13 Juli 2010 | Wirtschaft

Bahnnetz vorerst reparieren

Windhoek - Erkki Nghimtina, der Minister für Öffentliche Arbeiten, Transport und Kommunikation, ließ sich entschuldigen da er sich nicht wohl fühlte, aber sein Vize, Chief Samuel Ankama und die stellvertretende Staatssekretärin Balbina Pienaar besuchten gestern TransNamib. Der Geschäftsführer des kommerziellen staatlichen Unternehmens, Titus Haimbili wies darauf hin, dass das Bahnnetz dringend repariert, gewartet und modernisiert werden muss. "Wir haben 250 Millionen Namibia-Dollar von der Regierung erhalten. Zuerst wird die veraltete Strecke zwischen Windhoek und Okahandja auf Vordermann gebracht. Ausschreibungen für die Reparatur und Wartung der Bahnlinie zwischen Walvis Bay und Tsumeb sind bereits veröffentlicht worden und bis Mitte nächsten Jahres sollten die Arbeiten abgeschlossen sein", sagte Haimbili. Der TransNamib-Geschäftsführer informierte Vizeminister Ankama, dass das Übereinkommen mit Ohorongo-Zement ein Einkommen pro Jahr von 60 Mio. N$ für das Staatsunternehmen bedeute. TransNamib wird für den Transport von Steinkohle von Walvis Bay zur Zementfabrik zwischen Otavi und Tsumeb verantwortlich sein und auf dem Rückweg Zement zur Hafenstadt und anderen Orten in Namibia transportieren.
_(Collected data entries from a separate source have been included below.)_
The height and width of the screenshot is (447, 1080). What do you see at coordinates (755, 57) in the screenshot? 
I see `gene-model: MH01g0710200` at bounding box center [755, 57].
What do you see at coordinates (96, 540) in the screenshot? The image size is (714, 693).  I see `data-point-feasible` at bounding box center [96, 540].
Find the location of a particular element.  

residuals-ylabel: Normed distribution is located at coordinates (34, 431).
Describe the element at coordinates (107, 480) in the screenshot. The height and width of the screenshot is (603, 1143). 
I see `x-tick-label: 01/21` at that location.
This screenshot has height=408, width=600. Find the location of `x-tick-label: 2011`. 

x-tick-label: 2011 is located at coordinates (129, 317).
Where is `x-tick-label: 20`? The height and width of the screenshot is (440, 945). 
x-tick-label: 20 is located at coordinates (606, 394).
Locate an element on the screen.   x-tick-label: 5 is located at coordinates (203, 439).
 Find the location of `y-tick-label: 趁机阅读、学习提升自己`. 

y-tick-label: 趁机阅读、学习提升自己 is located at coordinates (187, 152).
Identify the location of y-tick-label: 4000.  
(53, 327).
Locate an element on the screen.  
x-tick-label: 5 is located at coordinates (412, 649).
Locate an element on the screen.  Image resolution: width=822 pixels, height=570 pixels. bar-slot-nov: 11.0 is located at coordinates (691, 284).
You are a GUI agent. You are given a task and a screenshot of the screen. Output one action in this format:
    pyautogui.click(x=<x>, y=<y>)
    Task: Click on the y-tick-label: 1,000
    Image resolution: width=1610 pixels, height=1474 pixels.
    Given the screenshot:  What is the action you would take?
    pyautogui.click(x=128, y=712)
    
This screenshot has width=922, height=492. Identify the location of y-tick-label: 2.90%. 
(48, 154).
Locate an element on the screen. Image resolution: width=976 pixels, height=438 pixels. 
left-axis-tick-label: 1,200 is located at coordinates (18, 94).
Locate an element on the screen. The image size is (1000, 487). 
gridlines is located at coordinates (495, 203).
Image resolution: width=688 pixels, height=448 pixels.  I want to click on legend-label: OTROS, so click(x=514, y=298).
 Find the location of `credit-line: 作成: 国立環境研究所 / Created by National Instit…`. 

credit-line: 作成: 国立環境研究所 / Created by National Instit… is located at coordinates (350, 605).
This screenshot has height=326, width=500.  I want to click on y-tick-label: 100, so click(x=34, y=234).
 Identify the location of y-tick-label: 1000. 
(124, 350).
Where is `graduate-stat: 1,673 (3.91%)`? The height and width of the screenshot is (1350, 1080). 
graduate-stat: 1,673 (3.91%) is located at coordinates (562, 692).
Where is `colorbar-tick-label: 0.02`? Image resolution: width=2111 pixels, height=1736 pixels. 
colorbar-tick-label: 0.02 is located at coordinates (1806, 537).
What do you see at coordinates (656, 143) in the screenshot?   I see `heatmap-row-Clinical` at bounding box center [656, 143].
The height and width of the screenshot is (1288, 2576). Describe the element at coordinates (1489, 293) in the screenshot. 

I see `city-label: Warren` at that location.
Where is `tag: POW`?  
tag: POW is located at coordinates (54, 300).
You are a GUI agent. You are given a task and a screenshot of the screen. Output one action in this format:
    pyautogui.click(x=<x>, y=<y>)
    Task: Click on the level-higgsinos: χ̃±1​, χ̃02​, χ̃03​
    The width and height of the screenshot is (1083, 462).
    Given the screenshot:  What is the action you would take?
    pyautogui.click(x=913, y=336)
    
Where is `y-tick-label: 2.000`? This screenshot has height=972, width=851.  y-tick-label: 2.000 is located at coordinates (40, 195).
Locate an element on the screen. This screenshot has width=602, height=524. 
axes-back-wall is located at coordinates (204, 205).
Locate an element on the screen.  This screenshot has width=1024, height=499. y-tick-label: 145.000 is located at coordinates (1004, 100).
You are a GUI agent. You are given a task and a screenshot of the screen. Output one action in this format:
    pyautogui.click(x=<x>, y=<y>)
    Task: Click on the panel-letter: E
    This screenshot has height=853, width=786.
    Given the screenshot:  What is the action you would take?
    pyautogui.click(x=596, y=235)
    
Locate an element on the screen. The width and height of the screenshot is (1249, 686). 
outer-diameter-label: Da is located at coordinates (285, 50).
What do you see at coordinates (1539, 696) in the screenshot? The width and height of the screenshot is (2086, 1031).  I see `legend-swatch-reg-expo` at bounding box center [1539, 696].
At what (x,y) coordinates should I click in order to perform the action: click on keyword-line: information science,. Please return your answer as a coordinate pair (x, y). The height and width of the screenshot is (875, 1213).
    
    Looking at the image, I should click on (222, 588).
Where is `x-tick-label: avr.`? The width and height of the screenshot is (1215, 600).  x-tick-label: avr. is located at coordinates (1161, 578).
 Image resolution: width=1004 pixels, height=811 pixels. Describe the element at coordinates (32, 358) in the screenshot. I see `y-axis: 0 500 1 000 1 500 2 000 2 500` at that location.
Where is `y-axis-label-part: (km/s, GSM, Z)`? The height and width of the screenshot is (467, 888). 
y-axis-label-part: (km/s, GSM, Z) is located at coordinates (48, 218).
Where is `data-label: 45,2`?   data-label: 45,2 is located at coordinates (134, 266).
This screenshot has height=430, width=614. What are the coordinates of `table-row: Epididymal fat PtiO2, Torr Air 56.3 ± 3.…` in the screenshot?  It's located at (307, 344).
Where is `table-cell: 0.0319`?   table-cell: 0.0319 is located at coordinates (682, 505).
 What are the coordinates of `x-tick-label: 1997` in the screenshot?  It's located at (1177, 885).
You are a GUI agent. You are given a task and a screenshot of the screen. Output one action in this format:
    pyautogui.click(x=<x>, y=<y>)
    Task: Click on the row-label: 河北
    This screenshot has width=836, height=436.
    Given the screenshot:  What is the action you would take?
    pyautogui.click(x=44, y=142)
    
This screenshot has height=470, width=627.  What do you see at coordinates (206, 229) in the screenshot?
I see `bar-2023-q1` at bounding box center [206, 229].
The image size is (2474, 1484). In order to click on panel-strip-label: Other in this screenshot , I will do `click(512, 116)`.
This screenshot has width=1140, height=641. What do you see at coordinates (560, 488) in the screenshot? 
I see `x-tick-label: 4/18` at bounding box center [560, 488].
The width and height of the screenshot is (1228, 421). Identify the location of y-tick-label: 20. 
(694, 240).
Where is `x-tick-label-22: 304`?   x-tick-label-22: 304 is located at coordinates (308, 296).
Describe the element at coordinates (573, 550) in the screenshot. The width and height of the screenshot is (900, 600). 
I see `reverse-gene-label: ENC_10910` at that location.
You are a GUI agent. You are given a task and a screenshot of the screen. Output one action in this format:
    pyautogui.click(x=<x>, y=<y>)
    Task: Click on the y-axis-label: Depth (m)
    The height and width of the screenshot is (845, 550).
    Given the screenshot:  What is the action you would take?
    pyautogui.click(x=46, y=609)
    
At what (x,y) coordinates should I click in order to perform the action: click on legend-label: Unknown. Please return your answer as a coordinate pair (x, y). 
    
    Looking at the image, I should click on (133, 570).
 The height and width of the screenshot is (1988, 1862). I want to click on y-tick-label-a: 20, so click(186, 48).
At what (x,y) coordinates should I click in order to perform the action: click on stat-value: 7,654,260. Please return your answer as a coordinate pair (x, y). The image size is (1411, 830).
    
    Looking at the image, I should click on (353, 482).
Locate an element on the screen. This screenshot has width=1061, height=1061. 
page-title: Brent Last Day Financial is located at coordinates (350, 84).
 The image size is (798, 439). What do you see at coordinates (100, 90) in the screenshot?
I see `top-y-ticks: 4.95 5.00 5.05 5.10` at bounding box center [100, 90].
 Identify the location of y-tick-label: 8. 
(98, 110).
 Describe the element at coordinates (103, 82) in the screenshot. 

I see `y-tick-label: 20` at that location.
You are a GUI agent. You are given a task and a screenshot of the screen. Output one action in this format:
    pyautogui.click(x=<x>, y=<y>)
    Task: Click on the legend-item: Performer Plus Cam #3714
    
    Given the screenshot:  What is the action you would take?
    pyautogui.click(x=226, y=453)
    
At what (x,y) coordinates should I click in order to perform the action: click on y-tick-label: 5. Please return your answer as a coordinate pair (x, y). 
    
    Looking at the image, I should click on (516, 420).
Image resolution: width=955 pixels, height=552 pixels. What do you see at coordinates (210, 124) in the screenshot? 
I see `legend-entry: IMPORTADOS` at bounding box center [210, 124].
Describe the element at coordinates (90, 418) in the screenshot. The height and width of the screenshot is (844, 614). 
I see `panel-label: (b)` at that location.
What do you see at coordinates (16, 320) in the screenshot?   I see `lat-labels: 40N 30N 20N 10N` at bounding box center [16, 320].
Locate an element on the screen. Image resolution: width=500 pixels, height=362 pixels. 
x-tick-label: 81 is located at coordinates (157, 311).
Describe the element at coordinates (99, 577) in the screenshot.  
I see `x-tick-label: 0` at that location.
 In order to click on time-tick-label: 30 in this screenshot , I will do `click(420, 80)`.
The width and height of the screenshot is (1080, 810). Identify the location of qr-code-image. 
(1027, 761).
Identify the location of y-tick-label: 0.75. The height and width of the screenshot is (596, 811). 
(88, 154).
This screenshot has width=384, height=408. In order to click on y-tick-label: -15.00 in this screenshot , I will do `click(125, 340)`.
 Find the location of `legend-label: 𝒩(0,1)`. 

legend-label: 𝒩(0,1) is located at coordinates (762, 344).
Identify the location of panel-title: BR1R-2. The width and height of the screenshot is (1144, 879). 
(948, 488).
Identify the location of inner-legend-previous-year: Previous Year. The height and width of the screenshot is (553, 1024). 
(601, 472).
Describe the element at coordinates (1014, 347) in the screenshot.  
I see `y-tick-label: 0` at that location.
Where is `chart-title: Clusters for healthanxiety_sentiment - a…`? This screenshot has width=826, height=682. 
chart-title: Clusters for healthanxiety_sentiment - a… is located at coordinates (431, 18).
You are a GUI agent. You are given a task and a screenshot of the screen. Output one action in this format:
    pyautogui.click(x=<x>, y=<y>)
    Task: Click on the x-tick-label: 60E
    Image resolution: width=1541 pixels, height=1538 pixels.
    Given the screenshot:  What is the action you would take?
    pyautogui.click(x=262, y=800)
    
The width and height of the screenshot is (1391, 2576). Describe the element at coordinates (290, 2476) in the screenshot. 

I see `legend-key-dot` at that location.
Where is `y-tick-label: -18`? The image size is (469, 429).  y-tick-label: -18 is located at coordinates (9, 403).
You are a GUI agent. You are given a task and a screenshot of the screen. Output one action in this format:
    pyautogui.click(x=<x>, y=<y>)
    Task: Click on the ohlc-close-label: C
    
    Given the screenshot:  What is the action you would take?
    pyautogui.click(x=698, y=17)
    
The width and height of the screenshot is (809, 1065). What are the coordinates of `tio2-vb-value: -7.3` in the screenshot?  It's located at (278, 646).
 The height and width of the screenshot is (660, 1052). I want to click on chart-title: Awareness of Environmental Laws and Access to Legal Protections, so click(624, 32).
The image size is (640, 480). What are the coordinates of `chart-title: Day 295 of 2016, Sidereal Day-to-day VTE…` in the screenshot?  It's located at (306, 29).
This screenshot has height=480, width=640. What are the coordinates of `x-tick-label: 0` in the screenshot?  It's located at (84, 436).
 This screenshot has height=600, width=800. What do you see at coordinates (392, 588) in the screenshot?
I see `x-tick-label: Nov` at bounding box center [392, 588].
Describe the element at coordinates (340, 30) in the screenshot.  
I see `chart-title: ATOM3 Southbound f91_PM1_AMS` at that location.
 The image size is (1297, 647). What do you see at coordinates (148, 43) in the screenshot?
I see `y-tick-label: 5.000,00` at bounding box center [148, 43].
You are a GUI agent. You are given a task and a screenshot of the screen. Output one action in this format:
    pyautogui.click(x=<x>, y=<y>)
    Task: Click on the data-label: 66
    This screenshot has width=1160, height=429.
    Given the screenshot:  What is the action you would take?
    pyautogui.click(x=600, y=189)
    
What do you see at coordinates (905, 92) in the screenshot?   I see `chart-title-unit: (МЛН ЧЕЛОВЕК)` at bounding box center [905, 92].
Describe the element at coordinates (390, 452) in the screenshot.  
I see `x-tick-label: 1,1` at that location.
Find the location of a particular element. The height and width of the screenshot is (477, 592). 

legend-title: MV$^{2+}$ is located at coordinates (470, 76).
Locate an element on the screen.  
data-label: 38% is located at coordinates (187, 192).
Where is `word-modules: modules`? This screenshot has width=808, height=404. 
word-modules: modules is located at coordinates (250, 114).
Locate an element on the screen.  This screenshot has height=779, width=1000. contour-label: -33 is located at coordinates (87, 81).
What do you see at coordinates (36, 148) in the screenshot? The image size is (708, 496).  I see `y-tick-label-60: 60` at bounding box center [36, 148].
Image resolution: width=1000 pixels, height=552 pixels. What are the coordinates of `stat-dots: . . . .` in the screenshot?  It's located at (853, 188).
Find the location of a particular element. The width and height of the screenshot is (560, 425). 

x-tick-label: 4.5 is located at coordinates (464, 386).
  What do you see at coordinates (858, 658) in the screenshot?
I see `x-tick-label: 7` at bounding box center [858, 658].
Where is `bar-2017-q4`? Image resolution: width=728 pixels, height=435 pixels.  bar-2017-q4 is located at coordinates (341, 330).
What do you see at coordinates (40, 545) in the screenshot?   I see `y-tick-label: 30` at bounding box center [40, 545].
In naher Zukunft sollen in Tsumeb in einer Joint-Venture-Fabrik zwischen TransNamib Holdings und dem indischen Unternehmen GPT Infraprojects, Bahnschwellen aus Beton hergestellt werden, die bisher aus Südafrika stammten. Die neuen Betonschwellen sollen die alten Stahlschwellen im hiesigen Schienennetz ersetzen. In Zukunft soll das gesamte Schienennetz erneuert und modernisiert werden.
"Wir haben inzwischen mit dem chinesischen Unternehmen Beijing Zongs Railway Supplies einen Vertrag unterzeichnet, um schneller Ersatzteile für die SDD6-Lokomotiven zu erhalten. Zuvor mussten wir zuerst zahlen und haben dann die Teile bekommen, was zu schwerwiegenden Verzögerungen im Bahnverkehr geführt hat", erklärte Haimbili. Vizeminister Chief Ankama besuchte das TransNamib- Hauptquartier, den Windhoeker Bahnhof und fuhr mit dem Desert Express zu den Wartungshallen.
"Wir haben vier chinesische Lokomotiven des Typs CKD, deren technische Ausrichtung nicht unseren Ansprüchen entspricht. Deshalb wurden die Loks aus dem Verkehr gezogen und wir versuchen sie als Ersatzteile zu verkaufen", sagte der Geschäftsführer TransNamibs. Insgesamt habe das Staatsunternehmen 69 Lokomotiven, von denen 49 im Einsatz seien. Zudem seien 80 Mio. N$ gutgeheißen worden, um die 18 GE Lokomotiven (General Electric) bei dem südafrikanischen Unternehmen TransNet und Africa Rail Engineering Company restaurieren zu lassen. "Im Rahmen dieses Programmes wurden bereits sechs der Lokomotiven überholt und sind wieder im Einsatz", sagte Haimbili.
Die beiden kommerziellen Staatsunternehmen TransNamib und NamPort, die unter das Ministerium für Öffentliche Arbeiten, Transport und Kommunikation fallen, haben ein Abkommen unterzeichnet, um enger, besser und kostengünstiger zusammenzuarbeiten. Dies sei das erste Abkommen dieser Art zwischen zwei kommerziellen Staatsunternehmen, die unter dasselbe Ministerium fallen.
Haimbili ist der Meinung, dass die florierenden Bergbauunternehmen, die Uran abbauen wollen, zukünftig eine Herausforderung für TransNamib bedeuten. Jetzt schon würde TransNamib die großen Frachtmengen der Bergbaugesellschaften zu 85 Prozent transportieren.